Work order –
Which of the lines in the data mention the string "computer"? List them all.

↓↓↓

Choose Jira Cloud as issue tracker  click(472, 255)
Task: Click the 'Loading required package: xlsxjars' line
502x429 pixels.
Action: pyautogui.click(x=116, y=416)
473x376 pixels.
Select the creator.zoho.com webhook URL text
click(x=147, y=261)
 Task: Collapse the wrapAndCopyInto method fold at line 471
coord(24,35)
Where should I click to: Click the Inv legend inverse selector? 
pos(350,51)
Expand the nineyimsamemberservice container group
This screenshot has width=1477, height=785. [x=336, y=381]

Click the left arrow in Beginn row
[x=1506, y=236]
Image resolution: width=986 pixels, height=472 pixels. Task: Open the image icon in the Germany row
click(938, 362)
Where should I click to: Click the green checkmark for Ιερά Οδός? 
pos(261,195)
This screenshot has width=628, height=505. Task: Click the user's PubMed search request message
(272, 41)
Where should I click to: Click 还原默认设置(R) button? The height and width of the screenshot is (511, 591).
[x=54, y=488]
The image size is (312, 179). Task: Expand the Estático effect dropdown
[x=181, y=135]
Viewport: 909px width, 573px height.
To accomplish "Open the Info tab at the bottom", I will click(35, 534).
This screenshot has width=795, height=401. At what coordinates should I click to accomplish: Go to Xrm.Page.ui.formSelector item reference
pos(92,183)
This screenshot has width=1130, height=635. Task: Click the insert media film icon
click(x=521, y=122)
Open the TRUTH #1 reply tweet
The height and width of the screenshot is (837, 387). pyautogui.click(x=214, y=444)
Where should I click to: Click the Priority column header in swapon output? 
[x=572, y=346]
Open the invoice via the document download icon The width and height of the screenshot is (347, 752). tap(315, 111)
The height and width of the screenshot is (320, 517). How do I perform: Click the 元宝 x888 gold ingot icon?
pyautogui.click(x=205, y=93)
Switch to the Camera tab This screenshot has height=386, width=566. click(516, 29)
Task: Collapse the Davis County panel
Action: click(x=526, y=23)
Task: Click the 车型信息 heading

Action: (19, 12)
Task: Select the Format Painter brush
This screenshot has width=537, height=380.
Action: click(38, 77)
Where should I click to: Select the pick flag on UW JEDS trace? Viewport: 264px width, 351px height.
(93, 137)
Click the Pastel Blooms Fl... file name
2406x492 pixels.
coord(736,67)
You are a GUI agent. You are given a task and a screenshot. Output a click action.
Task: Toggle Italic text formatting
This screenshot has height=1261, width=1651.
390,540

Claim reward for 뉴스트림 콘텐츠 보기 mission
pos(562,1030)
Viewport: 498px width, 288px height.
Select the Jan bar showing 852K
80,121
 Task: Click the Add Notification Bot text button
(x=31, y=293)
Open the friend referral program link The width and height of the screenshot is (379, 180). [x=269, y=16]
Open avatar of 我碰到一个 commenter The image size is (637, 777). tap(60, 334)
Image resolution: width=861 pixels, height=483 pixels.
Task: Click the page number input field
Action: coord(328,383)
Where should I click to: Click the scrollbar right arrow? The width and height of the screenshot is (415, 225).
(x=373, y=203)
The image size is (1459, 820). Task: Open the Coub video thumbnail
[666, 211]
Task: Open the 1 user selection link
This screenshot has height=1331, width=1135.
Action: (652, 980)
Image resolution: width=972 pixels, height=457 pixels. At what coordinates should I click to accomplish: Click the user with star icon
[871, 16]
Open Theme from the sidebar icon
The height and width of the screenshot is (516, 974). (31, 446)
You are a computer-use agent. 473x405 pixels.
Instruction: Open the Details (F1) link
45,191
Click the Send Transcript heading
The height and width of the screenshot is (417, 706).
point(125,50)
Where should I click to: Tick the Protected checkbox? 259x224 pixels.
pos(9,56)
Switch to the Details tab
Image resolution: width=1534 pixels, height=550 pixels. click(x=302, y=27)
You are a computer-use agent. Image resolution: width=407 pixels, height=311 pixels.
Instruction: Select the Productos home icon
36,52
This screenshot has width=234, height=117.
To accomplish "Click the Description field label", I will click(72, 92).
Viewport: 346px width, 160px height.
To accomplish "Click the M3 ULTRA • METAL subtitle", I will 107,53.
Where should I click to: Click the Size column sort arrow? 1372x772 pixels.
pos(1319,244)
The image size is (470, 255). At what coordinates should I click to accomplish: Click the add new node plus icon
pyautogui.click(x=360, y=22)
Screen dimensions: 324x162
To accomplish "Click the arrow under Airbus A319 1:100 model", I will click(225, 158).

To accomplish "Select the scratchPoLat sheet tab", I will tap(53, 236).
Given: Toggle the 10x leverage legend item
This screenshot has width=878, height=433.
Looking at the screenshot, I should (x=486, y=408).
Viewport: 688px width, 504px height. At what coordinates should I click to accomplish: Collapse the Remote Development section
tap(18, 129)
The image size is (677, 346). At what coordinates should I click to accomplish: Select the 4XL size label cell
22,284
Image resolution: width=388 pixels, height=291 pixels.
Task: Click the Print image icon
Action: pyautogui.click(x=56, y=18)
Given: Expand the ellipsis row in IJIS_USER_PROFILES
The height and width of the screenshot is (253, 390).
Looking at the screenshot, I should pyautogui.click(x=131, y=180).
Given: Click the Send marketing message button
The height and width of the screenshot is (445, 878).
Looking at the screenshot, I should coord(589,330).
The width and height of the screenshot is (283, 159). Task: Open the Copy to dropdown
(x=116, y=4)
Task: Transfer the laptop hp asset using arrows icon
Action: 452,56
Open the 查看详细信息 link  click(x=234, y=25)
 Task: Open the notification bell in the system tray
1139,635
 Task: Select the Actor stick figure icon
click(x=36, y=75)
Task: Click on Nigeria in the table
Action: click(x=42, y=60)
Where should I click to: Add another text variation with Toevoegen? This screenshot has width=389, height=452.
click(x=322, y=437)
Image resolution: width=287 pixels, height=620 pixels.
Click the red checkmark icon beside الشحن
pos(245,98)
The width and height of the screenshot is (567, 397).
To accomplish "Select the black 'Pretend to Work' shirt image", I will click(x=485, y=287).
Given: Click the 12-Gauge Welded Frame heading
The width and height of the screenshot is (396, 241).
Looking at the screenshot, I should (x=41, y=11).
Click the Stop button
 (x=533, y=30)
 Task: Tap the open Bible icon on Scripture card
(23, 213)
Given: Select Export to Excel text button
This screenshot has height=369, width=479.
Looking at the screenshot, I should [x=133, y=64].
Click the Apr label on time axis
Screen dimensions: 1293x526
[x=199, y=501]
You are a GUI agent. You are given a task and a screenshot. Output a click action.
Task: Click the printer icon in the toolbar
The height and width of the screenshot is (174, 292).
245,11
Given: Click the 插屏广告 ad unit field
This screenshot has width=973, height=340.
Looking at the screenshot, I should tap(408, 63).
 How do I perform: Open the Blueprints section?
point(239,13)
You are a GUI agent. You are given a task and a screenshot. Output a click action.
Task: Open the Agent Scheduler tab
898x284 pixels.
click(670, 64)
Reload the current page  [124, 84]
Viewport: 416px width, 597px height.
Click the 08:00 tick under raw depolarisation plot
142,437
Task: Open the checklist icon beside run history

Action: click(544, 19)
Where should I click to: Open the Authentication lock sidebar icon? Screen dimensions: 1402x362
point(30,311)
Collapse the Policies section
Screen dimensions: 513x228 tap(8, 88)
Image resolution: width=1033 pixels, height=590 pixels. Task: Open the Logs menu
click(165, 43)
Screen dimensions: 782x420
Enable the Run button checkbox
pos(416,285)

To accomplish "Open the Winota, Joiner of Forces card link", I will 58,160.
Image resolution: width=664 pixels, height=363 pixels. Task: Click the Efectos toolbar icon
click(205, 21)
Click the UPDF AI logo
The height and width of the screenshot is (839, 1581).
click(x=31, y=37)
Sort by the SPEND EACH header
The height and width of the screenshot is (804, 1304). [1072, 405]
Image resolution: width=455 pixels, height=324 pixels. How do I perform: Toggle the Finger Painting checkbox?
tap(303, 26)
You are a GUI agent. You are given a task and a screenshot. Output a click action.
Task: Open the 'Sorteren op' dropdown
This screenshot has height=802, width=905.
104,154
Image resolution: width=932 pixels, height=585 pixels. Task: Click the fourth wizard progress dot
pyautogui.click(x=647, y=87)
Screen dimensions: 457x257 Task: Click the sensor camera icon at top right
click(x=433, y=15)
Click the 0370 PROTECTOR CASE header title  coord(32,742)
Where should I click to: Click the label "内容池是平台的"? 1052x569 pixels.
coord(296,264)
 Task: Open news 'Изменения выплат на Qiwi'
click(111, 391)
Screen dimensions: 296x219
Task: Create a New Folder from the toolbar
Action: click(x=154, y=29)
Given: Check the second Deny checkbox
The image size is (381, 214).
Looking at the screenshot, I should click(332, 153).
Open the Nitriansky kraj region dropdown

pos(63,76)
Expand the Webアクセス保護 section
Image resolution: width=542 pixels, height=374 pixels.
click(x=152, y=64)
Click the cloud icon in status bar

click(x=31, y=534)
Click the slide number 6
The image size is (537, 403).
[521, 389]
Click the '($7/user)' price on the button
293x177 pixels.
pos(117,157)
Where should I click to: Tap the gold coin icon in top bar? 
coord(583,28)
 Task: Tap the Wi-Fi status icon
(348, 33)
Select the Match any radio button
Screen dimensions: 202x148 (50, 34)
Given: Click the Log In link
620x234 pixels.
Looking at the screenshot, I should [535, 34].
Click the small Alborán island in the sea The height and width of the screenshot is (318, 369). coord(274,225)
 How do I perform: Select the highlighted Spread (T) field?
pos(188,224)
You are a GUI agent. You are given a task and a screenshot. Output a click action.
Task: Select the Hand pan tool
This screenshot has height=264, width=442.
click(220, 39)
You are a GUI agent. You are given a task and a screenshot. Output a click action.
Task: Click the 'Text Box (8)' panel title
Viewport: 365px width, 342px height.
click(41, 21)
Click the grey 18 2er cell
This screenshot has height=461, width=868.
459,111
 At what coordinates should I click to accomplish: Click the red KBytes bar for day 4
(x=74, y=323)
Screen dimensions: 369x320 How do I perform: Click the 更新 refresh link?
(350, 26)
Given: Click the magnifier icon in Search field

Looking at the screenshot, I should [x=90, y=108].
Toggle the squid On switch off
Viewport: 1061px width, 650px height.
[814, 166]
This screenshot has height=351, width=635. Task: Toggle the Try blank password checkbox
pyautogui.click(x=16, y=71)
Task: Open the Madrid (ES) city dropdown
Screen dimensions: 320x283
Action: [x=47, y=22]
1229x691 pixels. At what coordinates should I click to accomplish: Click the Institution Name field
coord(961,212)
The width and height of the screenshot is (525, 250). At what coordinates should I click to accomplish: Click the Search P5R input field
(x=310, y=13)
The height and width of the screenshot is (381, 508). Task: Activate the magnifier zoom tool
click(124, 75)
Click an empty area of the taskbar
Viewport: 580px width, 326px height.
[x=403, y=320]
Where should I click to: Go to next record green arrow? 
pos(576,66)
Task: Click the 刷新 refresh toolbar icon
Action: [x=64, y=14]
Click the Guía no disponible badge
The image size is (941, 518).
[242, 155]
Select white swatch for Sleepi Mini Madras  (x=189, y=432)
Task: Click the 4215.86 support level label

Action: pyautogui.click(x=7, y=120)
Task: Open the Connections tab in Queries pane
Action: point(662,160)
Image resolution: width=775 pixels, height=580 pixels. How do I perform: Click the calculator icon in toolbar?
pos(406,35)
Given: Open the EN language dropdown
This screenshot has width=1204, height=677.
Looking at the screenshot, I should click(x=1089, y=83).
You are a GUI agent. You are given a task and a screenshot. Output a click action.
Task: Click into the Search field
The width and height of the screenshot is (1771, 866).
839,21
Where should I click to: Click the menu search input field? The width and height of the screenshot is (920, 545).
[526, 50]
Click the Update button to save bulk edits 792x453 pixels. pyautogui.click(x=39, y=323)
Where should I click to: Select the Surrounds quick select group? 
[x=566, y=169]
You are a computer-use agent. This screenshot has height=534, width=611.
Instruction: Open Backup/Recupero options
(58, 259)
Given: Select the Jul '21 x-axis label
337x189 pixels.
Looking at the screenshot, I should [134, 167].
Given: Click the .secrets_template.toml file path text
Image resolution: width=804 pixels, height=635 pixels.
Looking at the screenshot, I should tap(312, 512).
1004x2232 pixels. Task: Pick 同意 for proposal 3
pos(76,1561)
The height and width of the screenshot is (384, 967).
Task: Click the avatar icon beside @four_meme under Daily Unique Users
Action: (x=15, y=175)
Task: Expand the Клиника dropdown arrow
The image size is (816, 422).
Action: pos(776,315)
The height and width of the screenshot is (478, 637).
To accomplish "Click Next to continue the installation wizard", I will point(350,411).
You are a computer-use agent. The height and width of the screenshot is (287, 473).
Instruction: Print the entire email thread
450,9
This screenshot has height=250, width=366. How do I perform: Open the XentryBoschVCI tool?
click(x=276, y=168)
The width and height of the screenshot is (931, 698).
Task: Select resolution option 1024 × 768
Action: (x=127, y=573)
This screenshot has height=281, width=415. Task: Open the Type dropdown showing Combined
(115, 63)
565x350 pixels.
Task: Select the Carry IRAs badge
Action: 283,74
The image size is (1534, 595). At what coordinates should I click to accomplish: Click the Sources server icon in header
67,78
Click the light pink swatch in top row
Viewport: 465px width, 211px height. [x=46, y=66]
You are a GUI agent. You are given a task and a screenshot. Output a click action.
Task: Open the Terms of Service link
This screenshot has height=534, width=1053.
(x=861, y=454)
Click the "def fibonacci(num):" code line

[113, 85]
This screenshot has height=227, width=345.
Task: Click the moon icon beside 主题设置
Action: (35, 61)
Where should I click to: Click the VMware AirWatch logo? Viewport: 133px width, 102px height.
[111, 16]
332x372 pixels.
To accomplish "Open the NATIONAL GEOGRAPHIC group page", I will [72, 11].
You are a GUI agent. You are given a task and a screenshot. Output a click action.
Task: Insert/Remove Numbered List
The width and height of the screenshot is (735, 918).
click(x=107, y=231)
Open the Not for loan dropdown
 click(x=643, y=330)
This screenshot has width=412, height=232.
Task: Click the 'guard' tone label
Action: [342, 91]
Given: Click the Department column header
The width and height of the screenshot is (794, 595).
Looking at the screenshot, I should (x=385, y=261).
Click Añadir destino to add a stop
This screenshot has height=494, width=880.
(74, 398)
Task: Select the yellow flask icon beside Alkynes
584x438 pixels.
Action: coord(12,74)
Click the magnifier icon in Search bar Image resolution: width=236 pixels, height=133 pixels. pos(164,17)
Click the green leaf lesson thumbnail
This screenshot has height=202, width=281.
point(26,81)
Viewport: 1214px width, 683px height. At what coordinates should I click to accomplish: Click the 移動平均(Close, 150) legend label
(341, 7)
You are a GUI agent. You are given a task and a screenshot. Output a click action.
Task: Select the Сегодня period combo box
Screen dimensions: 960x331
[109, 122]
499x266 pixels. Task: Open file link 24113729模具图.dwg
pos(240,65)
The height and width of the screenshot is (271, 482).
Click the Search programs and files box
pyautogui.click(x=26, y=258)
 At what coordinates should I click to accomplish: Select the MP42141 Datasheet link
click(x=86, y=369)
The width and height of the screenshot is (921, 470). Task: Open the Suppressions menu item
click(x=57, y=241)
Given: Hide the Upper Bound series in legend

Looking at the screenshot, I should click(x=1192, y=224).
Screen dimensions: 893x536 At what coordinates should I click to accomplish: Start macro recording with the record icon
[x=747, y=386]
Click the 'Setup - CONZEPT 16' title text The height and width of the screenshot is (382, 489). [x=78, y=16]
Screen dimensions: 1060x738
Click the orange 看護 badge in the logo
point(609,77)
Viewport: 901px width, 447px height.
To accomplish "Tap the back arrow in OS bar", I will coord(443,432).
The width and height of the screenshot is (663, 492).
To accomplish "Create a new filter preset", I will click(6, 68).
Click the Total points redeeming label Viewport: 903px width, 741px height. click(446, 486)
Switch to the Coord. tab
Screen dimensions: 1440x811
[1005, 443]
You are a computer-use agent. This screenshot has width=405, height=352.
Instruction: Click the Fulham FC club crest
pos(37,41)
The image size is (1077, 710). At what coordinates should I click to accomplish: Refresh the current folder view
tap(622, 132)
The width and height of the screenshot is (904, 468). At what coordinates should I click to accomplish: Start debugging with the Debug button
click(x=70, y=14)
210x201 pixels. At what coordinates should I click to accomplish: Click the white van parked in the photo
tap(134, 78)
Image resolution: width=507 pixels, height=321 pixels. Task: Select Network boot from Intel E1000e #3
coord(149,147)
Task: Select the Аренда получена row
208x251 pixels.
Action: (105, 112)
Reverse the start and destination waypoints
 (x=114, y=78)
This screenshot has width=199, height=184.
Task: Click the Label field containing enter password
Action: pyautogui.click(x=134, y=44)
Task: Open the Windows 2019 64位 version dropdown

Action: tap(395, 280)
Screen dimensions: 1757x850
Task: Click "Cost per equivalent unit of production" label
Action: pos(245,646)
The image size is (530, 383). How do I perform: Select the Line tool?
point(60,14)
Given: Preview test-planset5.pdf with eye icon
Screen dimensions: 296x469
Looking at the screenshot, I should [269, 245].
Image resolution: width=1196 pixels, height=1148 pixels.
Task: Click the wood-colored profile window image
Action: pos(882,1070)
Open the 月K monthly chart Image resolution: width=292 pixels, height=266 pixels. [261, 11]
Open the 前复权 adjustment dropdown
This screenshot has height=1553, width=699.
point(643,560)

↑↑↑

Exercise answer –
You are a computer-use agent. 473x405 pixels.
You are a computer-use agent. Image resolution: width=407 pixels, height=311 pixels.
You are a computer-use agent. This screenshot has height=534, width=611.
You are a computer-use agent. The height and width of the screenshot is (287, 473).
You are a computer-use agent. This screenshot has width=405, height=352.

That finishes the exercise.